Use of pool servers reveals unacceptable crash rate in async DNS

Sat Jun 25 18:04:09 UTC 2016

esr at thyrsus.com said:
> 1. Apply Classic's workaround for the problem, which I don't remember the
> details of but involved some dodgy nonstandard linker hacks done through the
> build system.  *However, I did not trust this method when I understood it.*
> It seemed sure to cause porting difficulties and is inherently fragile. 

kurt at roeckx.be said:
> If it's the one I'm thinking about, I think the solution is to remove the
> locking of memory. 

We may be confusing several bugs.

There was a problem with locking stuff into memory.  Some library needed by 
end of thread processing wasn't loaded yet and things worked out such that 
with the default memory 32 bit systems worked but 64 bit systems didn't have 
enough room.

I think one solution was to create a dummy thread early on to get that module 
loaded.  Or disable memory locking, or tell it to use more memory, or ...

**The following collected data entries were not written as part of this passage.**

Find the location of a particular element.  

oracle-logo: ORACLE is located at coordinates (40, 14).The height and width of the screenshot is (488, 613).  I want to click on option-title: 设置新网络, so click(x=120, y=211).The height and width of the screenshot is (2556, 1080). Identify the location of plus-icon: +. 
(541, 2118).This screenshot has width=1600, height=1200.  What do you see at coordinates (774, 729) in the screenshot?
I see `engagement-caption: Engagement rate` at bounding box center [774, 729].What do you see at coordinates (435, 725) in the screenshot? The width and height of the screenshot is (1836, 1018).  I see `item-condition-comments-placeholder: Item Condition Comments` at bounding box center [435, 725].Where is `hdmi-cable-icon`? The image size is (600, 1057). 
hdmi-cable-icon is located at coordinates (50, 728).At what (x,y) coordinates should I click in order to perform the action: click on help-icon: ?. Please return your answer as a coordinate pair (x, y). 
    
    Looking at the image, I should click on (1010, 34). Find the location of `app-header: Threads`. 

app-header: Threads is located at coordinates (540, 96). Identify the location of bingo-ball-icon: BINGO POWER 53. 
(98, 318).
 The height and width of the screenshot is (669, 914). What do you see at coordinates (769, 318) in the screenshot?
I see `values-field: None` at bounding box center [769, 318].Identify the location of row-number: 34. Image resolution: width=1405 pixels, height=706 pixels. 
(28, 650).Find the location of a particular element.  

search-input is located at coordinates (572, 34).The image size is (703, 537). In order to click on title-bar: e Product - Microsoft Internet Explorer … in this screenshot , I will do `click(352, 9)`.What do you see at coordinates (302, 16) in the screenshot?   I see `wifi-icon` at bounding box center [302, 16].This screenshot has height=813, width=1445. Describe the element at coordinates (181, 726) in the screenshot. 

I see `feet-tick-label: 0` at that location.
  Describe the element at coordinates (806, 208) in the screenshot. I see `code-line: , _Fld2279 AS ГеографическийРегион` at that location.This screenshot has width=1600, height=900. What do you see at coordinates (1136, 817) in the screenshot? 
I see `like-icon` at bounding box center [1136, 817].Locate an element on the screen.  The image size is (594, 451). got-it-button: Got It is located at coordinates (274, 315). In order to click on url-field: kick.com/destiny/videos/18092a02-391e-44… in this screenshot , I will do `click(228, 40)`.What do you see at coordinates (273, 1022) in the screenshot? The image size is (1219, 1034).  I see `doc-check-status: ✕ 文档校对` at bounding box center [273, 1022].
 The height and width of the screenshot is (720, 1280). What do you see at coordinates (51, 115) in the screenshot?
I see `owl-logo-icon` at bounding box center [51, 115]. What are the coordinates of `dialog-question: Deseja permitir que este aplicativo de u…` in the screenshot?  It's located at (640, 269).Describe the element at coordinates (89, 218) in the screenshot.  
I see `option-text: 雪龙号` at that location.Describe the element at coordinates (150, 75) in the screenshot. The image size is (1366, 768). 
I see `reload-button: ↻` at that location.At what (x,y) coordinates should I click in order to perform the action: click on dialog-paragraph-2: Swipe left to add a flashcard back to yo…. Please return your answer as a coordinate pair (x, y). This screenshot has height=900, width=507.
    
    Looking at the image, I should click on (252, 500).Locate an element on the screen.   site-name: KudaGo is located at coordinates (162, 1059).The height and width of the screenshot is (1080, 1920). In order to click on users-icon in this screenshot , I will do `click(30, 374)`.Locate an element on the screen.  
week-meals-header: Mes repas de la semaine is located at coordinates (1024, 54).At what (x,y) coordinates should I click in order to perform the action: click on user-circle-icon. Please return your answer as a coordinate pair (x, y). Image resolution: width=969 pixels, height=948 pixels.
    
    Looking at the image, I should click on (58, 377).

> 2. Fix the actual problem. Well, that'd be nice, but Hal looked into it
> months ago and said he understood it but couldn't generate a fix. IIRC, he
> said it needed a full rewrite.  That tells me the code is probably not
> salvageable. 

I don't remember that part.  I use the pool command on several systems.  I 
haven't seen a crash in ages.

There was another interesting problem in this area.  It was a bug in 
FreeBSD's trap handler.  ntpd managed to trigger it consistently.

.....

> I favor #4.

I favor understanding things more.

Can you get a stack trace?

-- 
These are my opinions.  I hate spam.